Die besondere Würze eines gelungenen Kartoffelpürees ist seit jeher Geschmacksache. Manche verwenden 1 Prise Muskatnuss, andere nicht. Ich schätze die Samen des Baumes mit dem Namen Myristica fragrans sehr, womit ich bei meiner Rezeptempfehlung gelandet bin:

Zunächst schäle ich 1 kg mehlige bis vorwiegend festkochende Erdäpfel einer aromatischen Sorte (zum Beispiel Desirée, Agria, Bintje, Laura oder Heidenreichsteiner Rote),schneide sie in große Stücke und koche sie in leicht gesalzenem Wasser so weit durch, dass sie durch ihr eigenes Gewicht abfallen, wenn ich sie mit einem spitzen Filetiermesser aufspieße und anhebe. Während die Knollen kochen, erhitze ich 250 ml Milch, 100 ml Obers und 100 g Butter, bis diese geschmolzen ist. Dann lasse ich die Erdäpfel kurz ausdampfen und drücke sie durch die Kartoffelpresse in einen großen Topf. Dort rühre ich die Masse 2 bis 3 Minuten durch, damit sie noch weiter austrocknet. Jetzt gieße ich nach und nach-unter ständigem Rühren mit dem Kochlöffel-die Milchmischung dazu und würze mit Salz und 1 Prise Muskatnuss. Der Herd ist dabei so weit aufgedreht, dass das Püree heiß bleibt, aber nicht zu brutzeln beginnt. Gegen Ende kommen die zweiten 100 g Butter, eiskalt und in Stücke geschnitten, dazu. Mit der Milchmenge steuere ich übrigens auch die Festigkeit.

So ein Püree ist auch die Basis für einen Klassiker der Altpariser Bistroküche: Hachis Parmentier; also: Haschee à la Parmentier. Es heißt nach dem Mann, der die Kartoffel in Frankreich populär gemacht hat, und zwar angeblich mit perfidem Guerilla-Marketing. Der Pharmazeut Antoine Augustin Parmentier (1737-1813) kannte sich als einer der ersten Europäer gut mit Kartoffeln aus und förderte im Zuge einer Hungersnot und Getreidekrise deren Anbau als Ersatz für Brot. Um die Kartoffeln wertvoll erscheinen zu lassen, ließ er-zumindest der Legende nach-die Äcker von Soldaten bewachen, die jedoch den Auftrag hatten, die Diebe in Ruhe gewähren zu lassen. Die Bauern klauten die Knollen nicht nur zum Essen, sondern auch für den Anbau.

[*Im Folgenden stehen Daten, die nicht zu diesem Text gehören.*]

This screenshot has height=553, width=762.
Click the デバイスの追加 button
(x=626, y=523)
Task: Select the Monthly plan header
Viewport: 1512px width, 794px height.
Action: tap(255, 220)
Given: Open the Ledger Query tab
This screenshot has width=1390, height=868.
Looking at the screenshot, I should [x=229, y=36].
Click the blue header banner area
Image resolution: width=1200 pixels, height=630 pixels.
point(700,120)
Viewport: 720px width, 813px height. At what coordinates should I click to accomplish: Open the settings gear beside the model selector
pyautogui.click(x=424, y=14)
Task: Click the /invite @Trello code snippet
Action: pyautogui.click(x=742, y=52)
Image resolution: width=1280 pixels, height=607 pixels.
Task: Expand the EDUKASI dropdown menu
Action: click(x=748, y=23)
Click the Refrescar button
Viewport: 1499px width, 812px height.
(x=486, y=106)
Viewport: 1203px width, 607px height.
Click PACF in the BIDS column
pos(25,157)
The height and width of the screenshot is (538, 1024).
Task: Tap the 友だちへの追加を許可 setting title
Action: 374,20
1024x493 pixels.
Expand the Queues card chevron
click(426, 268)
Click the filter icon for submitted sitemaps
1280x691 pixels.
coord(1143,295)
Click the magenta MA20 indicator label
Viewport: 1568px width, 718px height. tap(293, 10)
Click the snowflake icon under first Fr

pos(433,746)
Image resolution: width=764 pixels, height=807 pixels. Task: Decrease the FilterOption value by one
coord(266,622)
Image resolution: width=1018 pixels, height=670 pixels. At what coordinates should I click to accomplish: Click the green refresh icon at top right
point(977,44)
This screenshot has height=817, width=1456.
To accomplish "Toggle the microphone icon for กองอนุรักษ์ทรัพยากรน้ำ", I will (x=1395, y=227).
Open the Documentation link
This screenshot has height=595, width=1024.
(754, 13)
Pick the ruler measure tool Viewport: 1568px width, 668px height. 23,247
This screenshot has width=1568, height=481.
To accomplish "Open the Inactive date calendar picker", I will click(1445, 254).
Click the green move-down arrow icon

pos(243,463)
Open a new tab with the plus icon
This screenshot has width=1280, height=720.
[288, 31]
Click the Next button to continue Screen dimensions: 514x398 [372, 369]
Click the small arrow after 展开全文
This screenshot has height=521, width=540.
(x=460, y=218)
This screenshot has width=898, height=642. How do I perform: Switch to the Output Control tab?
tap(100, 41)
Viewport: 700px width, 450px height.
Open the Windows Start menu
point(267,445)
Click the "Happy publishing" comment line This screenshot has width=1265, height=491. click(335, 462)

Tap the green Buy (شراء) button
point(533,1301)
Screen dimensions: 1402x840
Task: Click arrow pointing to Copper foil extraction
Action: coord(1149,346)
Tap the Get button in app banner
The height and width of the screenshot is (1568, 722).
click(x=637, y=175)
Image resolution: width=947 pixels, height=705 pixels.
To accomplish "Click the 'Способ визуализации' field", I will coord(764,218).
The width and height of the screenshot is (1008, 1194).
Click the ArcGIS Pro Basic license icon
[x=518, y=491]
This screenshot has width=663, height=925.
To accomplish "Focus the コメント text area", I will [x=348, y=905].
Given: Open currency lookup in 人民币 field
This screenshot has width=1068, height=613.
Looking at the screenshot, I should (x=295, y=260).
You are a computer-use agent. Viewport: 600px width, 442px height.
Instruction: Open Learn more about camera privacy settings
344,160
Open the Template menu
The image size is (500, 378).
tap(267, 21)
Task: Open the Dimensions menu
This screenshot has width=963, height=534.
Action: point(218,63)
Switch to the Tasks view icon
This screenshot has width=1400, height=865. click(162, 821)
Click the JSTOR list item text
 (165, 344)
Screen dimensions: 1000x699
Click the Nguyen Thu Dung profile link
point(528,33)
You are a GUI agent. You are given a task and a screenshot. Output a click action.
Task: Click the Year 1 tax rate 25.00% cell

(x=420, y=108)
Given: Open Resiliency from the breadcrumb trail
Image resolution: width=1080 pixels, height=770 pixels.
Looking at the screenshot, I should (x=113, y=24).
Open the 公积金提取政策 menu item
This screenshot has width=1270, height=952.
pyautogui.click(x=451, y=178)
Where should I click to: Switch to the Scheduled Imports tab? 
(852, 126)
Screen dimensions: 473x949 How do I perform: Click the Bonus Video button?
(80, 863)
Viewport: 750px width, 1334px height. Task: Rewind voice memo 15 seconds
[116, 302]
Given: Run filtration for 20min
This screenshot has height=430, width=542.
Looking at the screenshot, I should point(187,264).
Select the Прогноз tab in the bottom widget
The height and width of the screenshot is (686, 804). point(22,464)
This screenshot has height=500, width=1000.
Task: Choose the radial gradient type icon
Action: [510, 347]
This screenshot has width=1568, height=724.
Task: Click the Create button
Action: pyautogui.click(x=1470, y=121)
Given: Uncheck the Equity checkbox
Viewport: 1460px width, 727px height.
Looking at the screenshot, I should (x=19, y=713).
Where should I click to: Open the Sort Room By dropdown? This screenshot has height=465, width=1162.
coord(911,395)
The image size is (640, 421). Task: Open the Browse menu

Hachis Parmentier ist ein einfacher Auflauf, der beliebig gestaltet werden kann: Im Prinzip besteht er aus in die Form geschichtetem Kartoffelpüree, das mit einem Ragout aus faschiertem Fleisch nach Wahl oder gehackten Bratenresten, Tomaten, Wurzelgemüse und Gewürzen (Petersilie, Majoran) zubereitet wird. Dann kommt noch einmal Püree und zum Schluss geriebener Käse (Gruyere, Comté, Parmesan) oder Weißbrotbrösel drüber, bevor die Reverenz an Monsieur Pomme de terre forsch bei 220 Grad überbacken wird. Wer übrigens das Fleisch ersetzen möchte, nimmt einfach klein gehackte Pilze (Champignons, Austernpilze, Kräuterseitlinge oder, in der jeweiligen Saison, Pilze des Waldes).